Tim ini bertugas menginvestigasi dan menginventarisir kendaraan bermotor milik perusahaan-perusahaan besar di Lampung.
"Hasil kerja tim Task Force bisa dibilang sukses besar. Jangan kan truk-truk, semua alat berat yang ada di pabrik-pabrik, membayar pajak semua. Saya yakin, file tim ini masih ada di Pemprov Lampung maupun Polda Lampung," imbuh Mirwan Karim.
Terkait dengan itu, Mirwan Karim menantang Gubernur Arinal Djunaidi untuk melakukan hal yang sama.

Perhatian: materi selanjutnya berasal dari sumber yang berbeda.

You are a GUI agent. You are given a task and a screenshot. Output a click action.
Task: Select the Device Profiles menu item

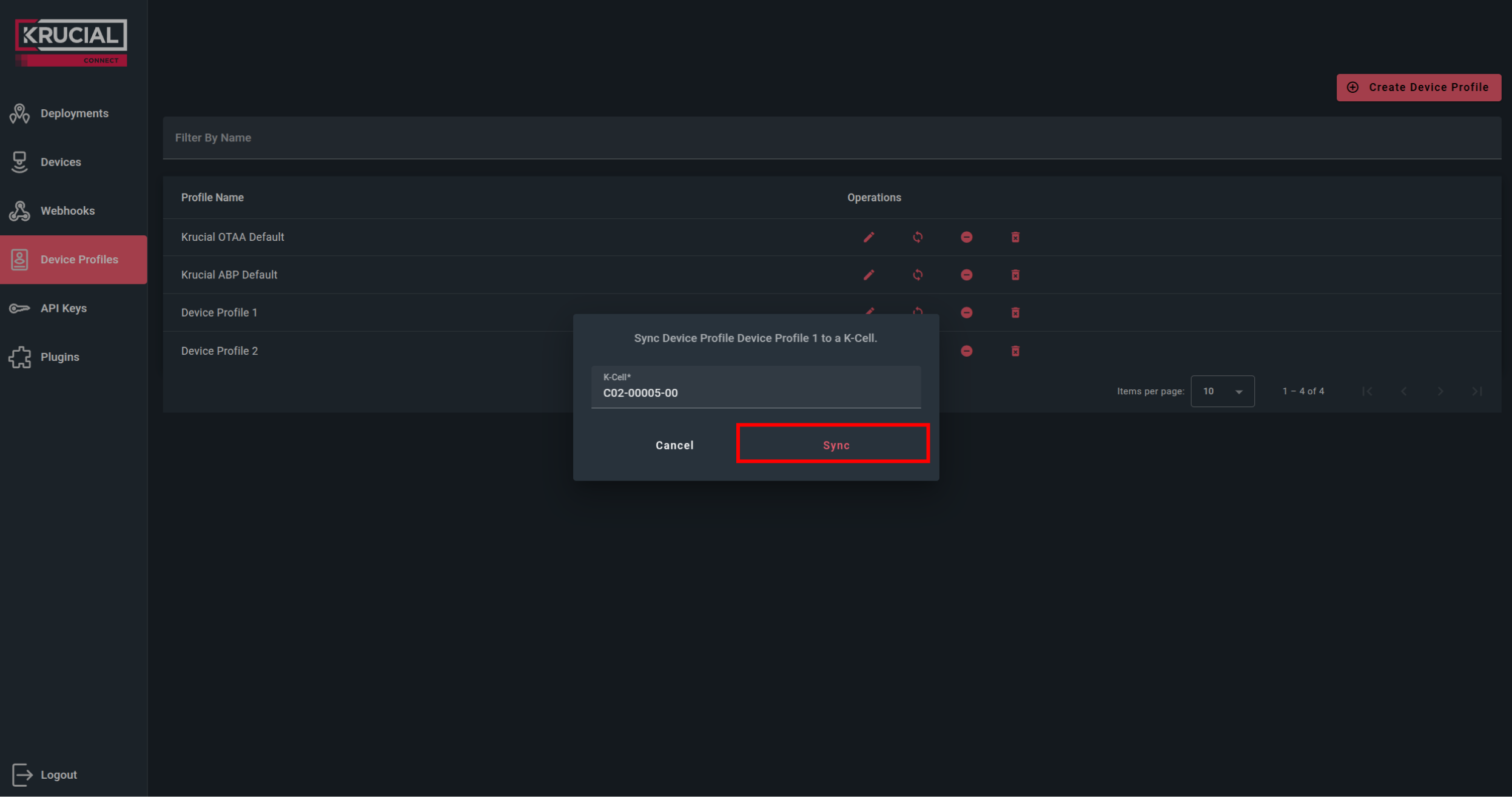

"Berani tidak gubernur turunkan tim investigasi dan menginventarisir ranmor dan alat berat yang jumlahnya ratusan di PT Bumi Waras (BW), PT Sinar Laut, PT Sugar Group Compani (SGC), dan lain-lainnya. Coba cek langsung, menunggak tidak PKB-nya. Kalau gubernur berani menertibkan perusahaan-perusahaan besar itu dalam membayar pajak kendaraannya, bisa belasan miliar dana pajak yang masuk ke pemprov," urai Mirwan Karim.
Seperti diketahui, Sekda Provinsi Lampung, Fahrizal Darminto, membuat surat Nomor: 973/4476/VI.03/2023 tertanggal 19 Oktober 2023, ditujukan kepada pemilik atau pengelola SPBU se-Lampung.

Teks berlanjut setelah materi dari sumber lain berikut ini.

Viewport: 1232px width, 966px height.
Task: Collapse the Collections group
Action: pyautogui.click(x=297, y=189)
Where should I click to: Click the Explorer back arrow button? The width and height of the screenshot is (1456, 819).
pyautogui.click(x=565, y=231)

Dalam surat bersifat Segera tersebut, Sekda Fahrizal Darminto menyampaikan instruksi kepada Tim Pembina Samsat Provinsi Lampung, yang terdiri dari Bapenda Lampung, Ditlantas Polda Lampung, dan PT Jasa Raharja Cabang Lampung, bersama Satuan Polisi Pamong Praja untuk melakukan tiga hal.
Pertama: Mendata kendaraan yang mengisi BBM di SPBU. Kedua: Bagi kendaraan yang menunggak pajak diumumkan melalui speaker SPBU atau pengeras suara yang dibawa petugas. Ketiga: Akan dipasang stiker pemberitahuan pajak terhadap kendaraan yang menunggak pajak.
Bagaimana dengan tunggakan PKB perusahaan besar yang ada? Mengutip dari temuan BPK RI Perwakilan Lampung, yang dituangkan dalam LHP atas Laporan Keuangan Pemprov Lampung tahun 2022, setidaknya ada 12 perusahaan yang memiliki ratusan kendaraan dan menunggak pajak kendaraan bermotor (PKB), dengan total sebanyak Rp 12.538.865.700.
Perusahaan yang menunggak PKB itu di antaranya adalah PT GGP yang memiliki 722 unit kendaraan, jumlah tunggakan PKB-nya Rp 2.698.655.925, lalu PT MBM dengan 446 armada memiliki tunggakan sebanyak Rp 123.663.750.
Selanjutnya PT SA dengan jumlah kendaraan 333 unit, menunggak PKB Rp 1.664.278.200, sedang PT ZAMP dengan kendaraan 233 unit, menunggak Rp 3.008.061.300, dan PT MAI dengan 240 kendaraan menunggak pajak Rp 822.503.550.
Sementara PT PDM yang memiliki 191 unit kendaraan, menunggak pajak Rp 123.429.600. Dan PT BRI dengan kendaraan 443 unit, menunggak PKB sebesar Rp 360.767.625.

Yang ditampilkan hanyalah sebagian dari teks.